### EXTRACT
Benning completed a degree in mathematics while on a
baseball scholarship. After dropping out of graduate
school to work on a literacy program for migrant workers
and, subsequently, a food program for the poor in the
Ozarks, he returned to college and completed a Master
of Fine Arts at the University 0f Wisconsin. Four years
of teaching filmmaking ended when he moved to New York
in 1980 and began to make films with the aid of grants
and German television money. In the late 1980s, Benning
settled in Val Verde, California, and has since taught
film/video at California Institute of the Arts.
In
a filmmaking career spanning 30 years, he has completed
at least 36 films, including 14 of feature length (around
60 minutes or more) and several video installations.
If
Benning has one primary motivation for making films,
it is his drive towards greater self-awareness, for,
he says, ‘I've really made films to define my own self
better, to understand myself better. I thought [that]
by making films I could look at things that affect my
life… Dealing with the personal is the thing I try to
do'.
Method
‘I
teach a class called ‘Looking and Listening' and that's
all we do—taking them to different places and they look
and listen in very concentrated ways—which is exactly
the way I work.
‘I'm
in the habit of going back to a place… to re-experience
it. This becomes a kind of storehouse of knowledge.
‘I
use a small electric Bolex with a built-in motor. And
I do everything myself from buying the film at Kodak
to cutting my own negative. I don't have a crew—I shoot
all [with] sync sound but I also take additional sound
at the location so I can also post-sync if I want to
remove some sounds that I don't like.
‘I
want to keep making films cheaply—three recent films
were completed for less than $15,000. I kind of find
it criminal when it costs more than that because there
are better plans [in which] to put money.'
Benning
has continued to work on 16mm film in preference to
video because, he says, the latter ‘is still a different
kind of image—it doesn't have grain in it'. He nevertheless
acknowledges that 16mm is ‘near the end' and contemplates
high-definition digital video as an option.
Mode
Benning's
approach is resistant to labels, although his work has
variously been described as structuralist (or structural),
formalist, and minimalist. So-called structural films
foreground the film's materiality (awareness of the
film as object and process) and its construct (the film's
shape becomes the primary subject). Of the films included
in this brief retrospective, 11 x 14 (1977)
and American Dreams (1983) are most clearly
‘structural'; however, the primacy given to form is
a constant feature of Benning's film practice. But to
relate his work to ‘structural films' is not to imply
that he makes a fetish of form in films like 11
x 14, American Dreams, Landscape Suicide (1988),
and Four Corners (1997). It is to imply that
Benning challenges the viewer who is conditioned by
conventional film practice in which form is at the service
of interpreting ‘the meaning of plots that the characters
enact', to quote Scott McDonald. Conversely, in
11 x 14, for example, Benning ‘uses character as
a means of maintaining our interest in formal elements'.

### TASKS TO PERFORM
- a) Answer these from the Benning profile:
(i) What subject did Benning take his degree in while on a baseball scholarship?
(ii) What camera does Benning say he uses?
(iii) Which two films does the profile name as most clearly "structural"?
- b) Please continue the Benning profile from the point where it stops.
The listing that comes next is separate material and has nothing to do with the Benning profile.

### ENTRIES SHOWN
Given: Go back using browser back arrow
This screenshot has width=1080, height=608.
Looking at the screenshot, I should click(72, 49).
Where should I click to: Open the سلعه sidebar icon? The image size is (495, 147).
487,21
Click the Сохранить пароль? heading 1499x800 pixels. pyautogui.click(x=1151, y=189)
==
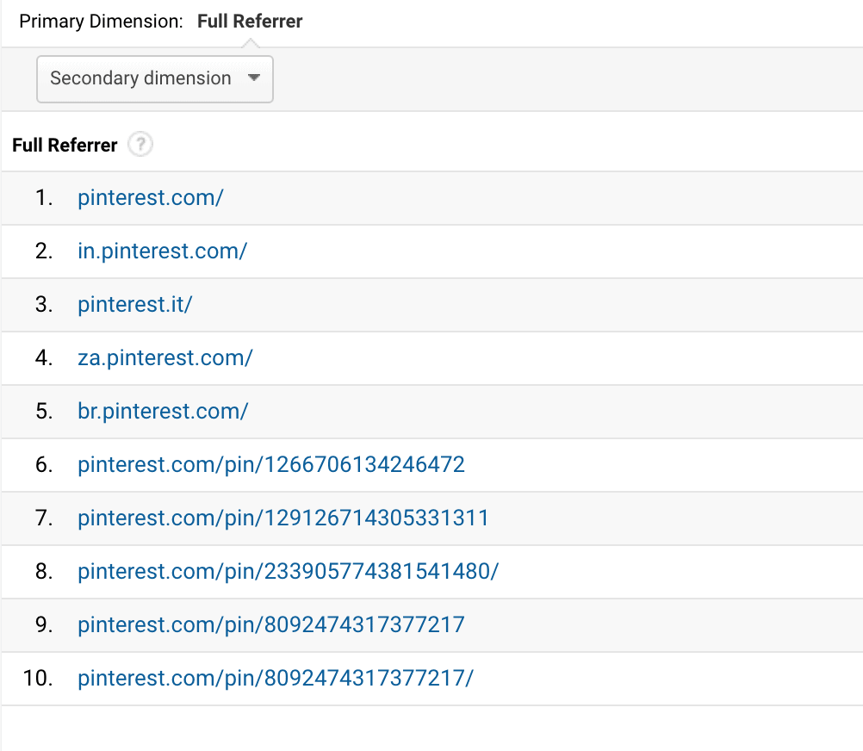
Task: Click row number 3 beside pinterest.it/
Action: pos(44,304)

### TASK RESPONSES
- a)
(i) Mathematics.
(ii) A small electric Bolex with a built-in motor.
(iii) 11 x 14 (1977) and American Dreams (1983).

- b)
If
11 x 14 hovers tantalisingly, and with a certain
playfulness, between narrative and non-narrative, Landscape
Suicide moves more decisively and darkly into the
realm of documentary reconstruction and characterisation.
This is a prime example of what Jonathan Rosenbaum calls
‘a shotgun marriage', in which Benning weds his distinctive
formal talents and interests with a more apparent social
dimension. Through the relentless formalism of American
Dreams, Benning confronts the issues of race and
gender. Four Corners, one in his recent series
of ‘landscape' films, is a complex meditation on place,
American history, and painting.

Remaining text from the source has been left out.